### RECORDS FOR PROCESSING
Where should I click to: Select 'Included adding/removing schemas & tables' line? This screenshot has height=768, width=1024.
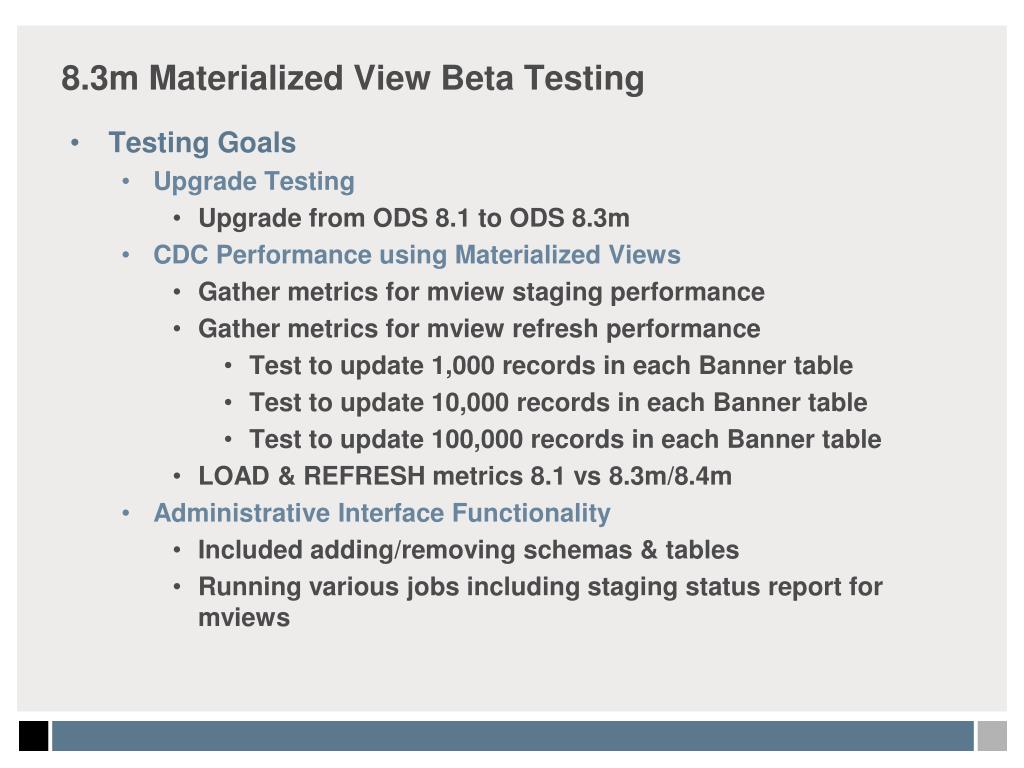point(469,550)
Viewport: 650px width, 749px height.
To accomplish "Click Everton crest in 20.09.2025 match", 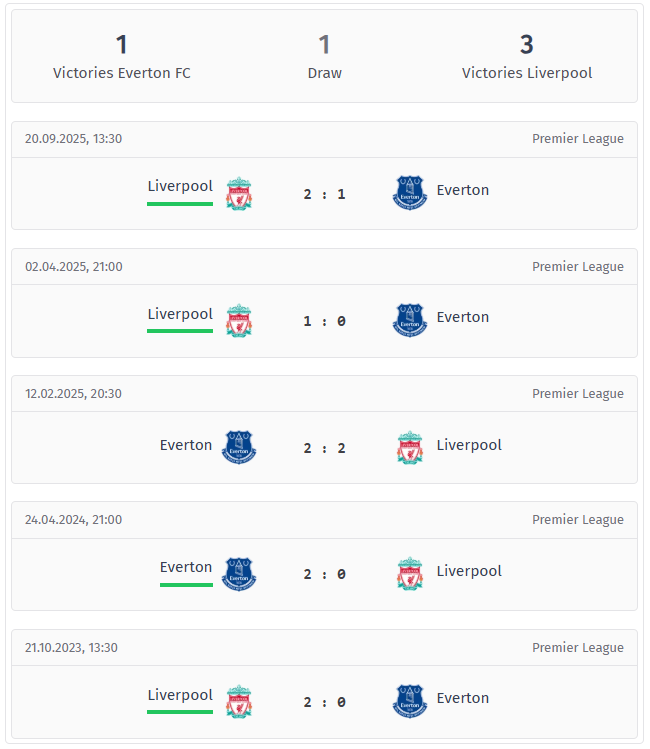I will (410, 193).
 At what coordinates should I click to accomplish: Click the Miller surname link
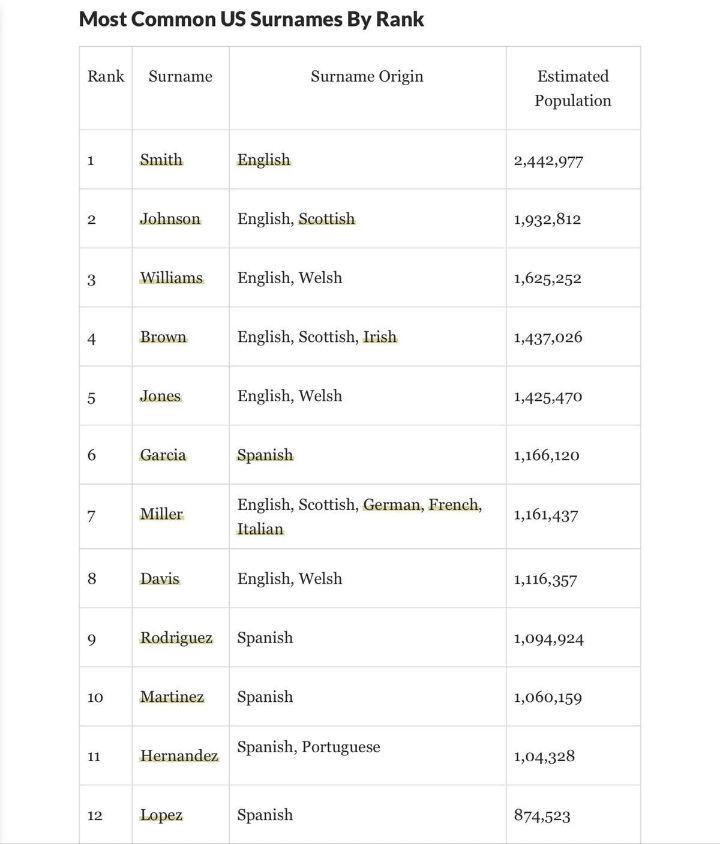[161, 514]
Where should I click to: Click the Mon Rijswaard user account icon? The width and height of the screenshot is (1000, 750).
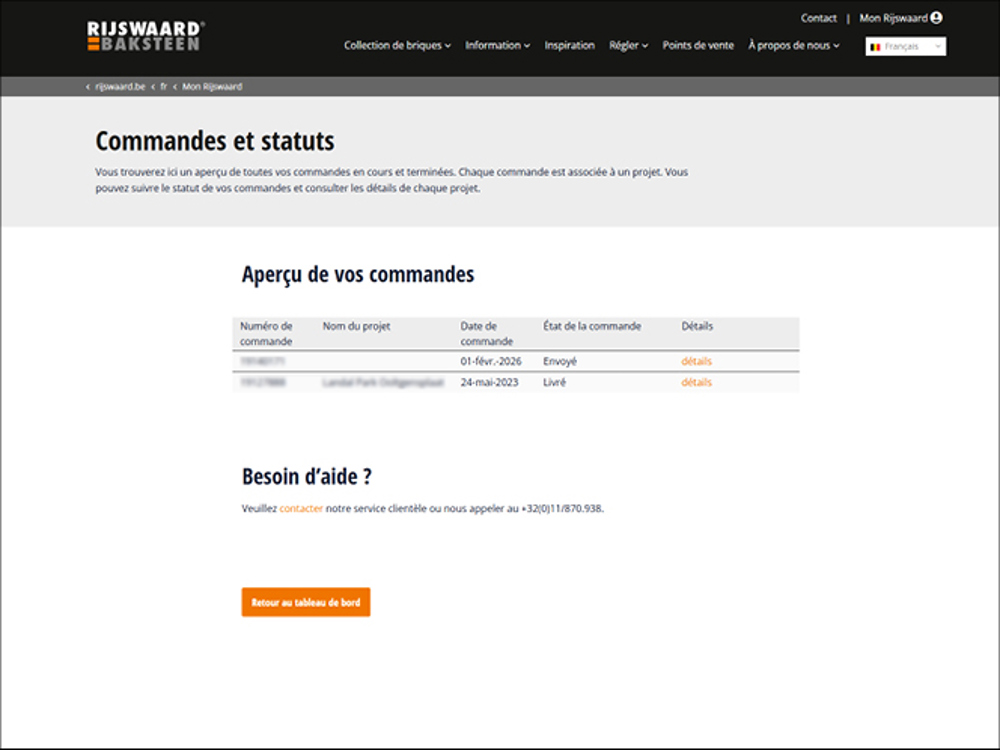point(936,18)
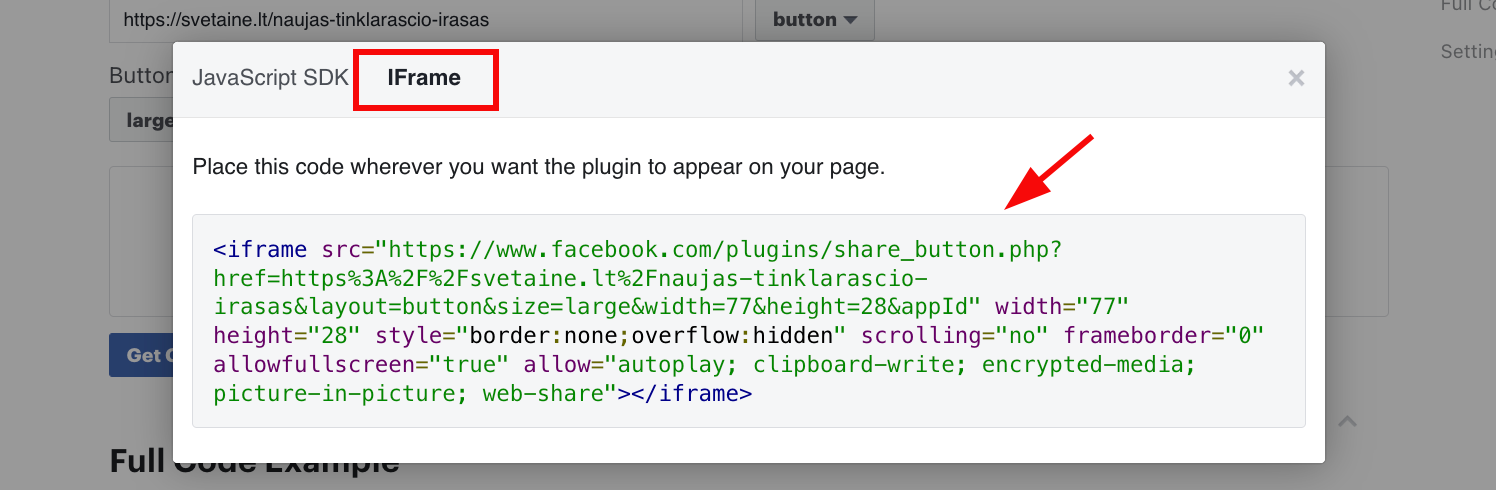Click the frameborder="0" attribute in code
The height and width of the screenshot is (490, 1496).
click(1164, 336)
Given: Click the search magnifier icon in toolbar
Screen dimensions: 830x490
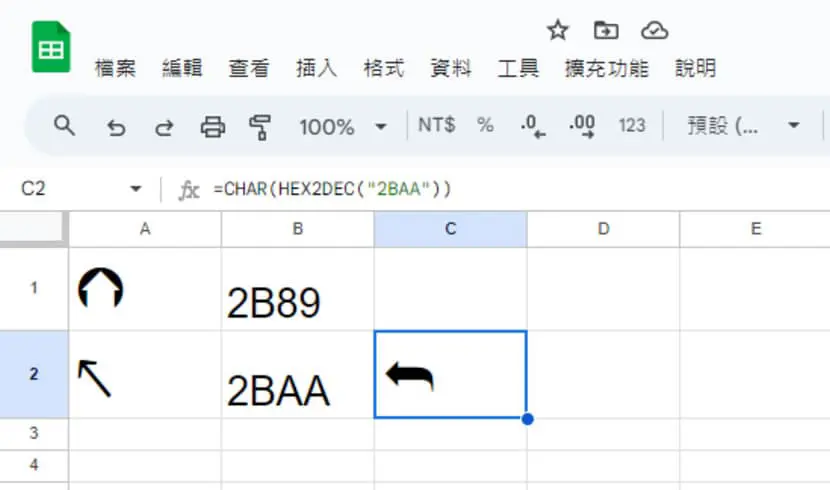Looking at the screenshot, I should pos(65,125).
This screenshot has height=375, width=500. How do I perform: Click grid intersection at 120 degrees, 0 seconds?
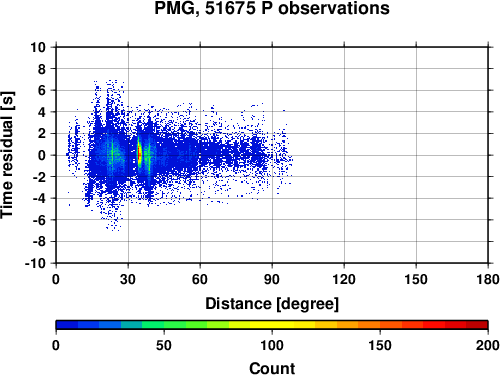[x=344, y=155]
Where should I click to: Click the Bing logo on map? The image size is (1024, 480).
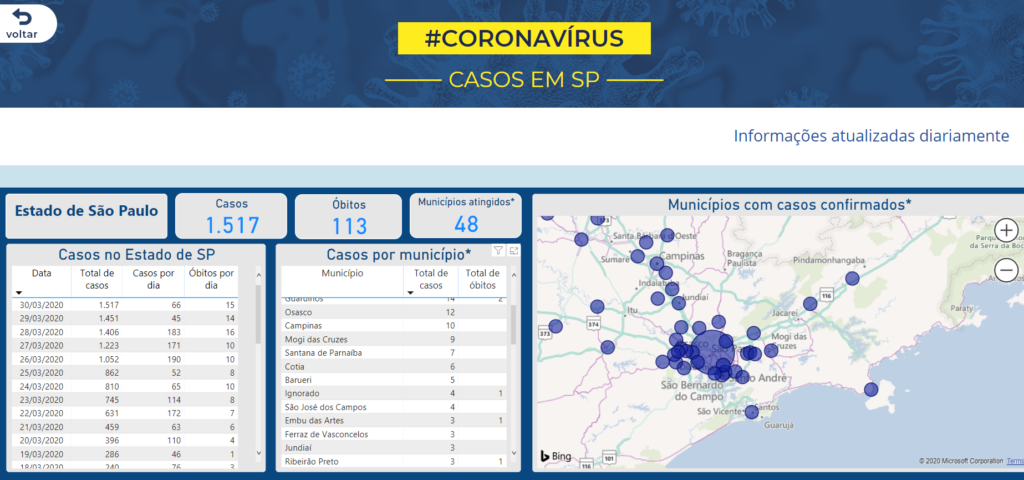558,456
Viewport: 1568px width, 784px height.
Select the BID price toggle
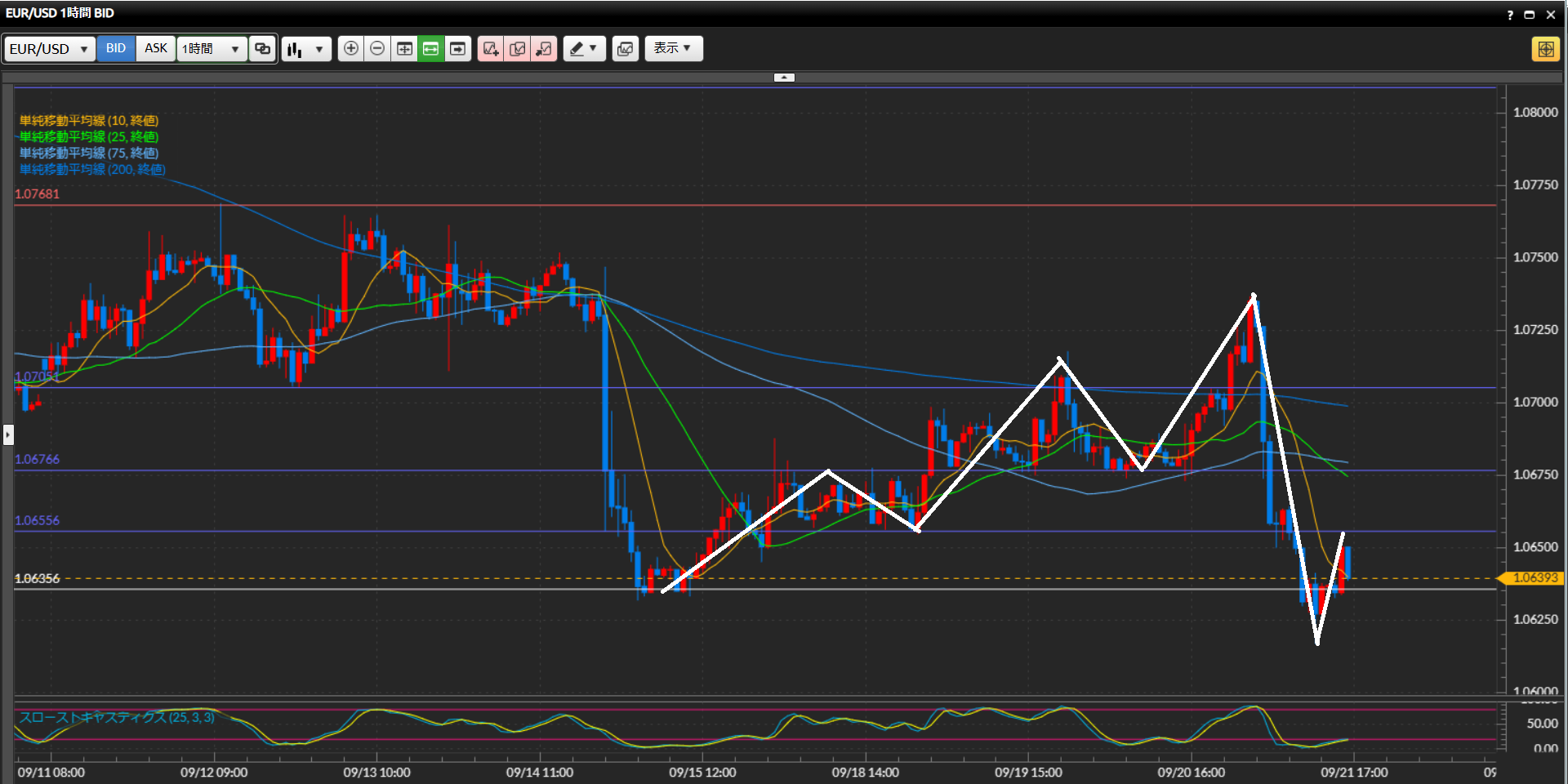[x=116, y=48]
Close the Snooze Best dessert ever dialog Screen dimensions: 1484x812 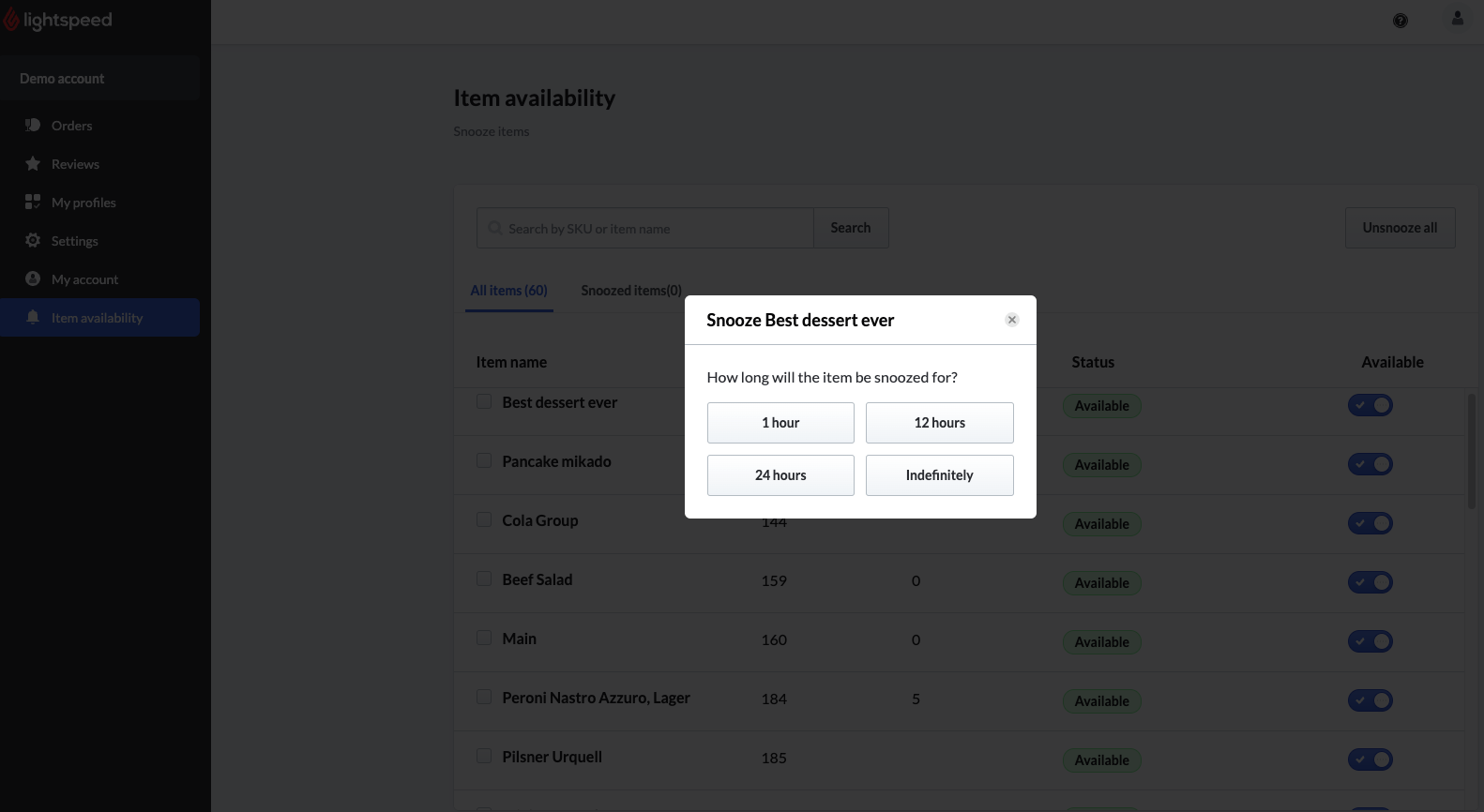click(x=1011, y=320)
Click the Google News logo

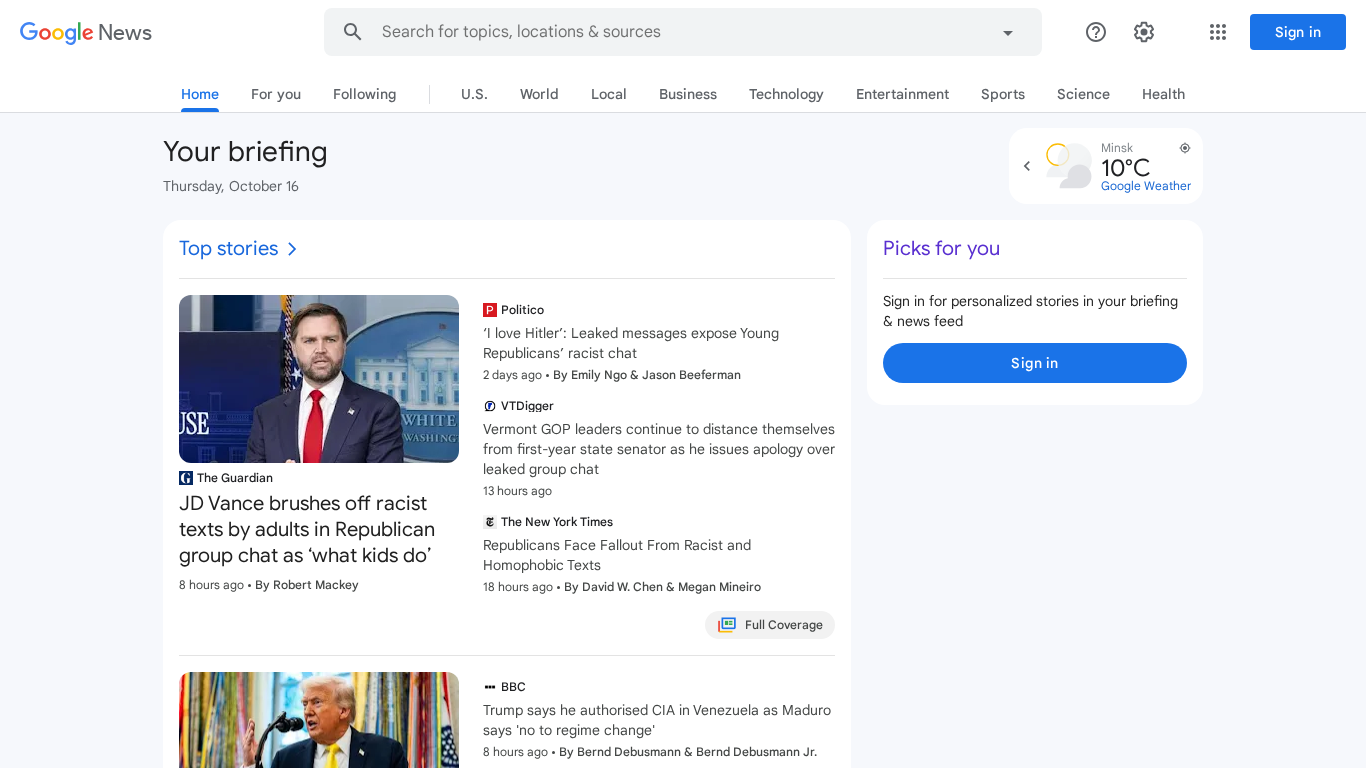click(x=86, y=32)
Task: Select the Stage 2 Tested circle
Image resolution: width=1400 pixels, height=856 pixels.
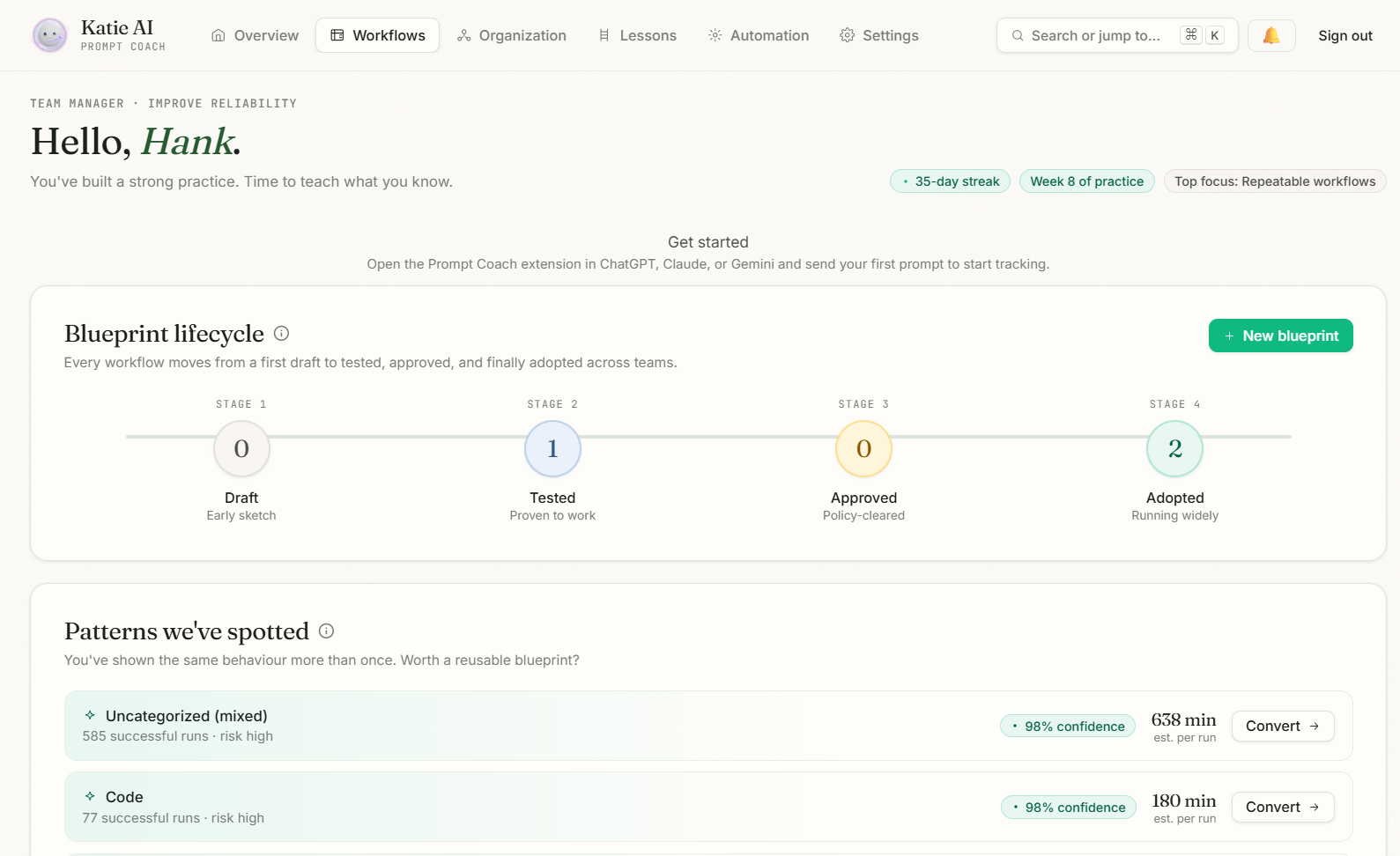Action: [552, 448]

### TASK
Transcribe exactly the span of lines that opens with the line holding "Click the Google News logo" and closes with the last line of the entries above. Omit pictures.

### RESULT OF THIS TASK
Click the Google News logo

click(x=86, y=32)
Task: Select the Stage 2 Tested circle
Image resolution: width=1400 pixels, height=856 pixels.
Action: [552, 448]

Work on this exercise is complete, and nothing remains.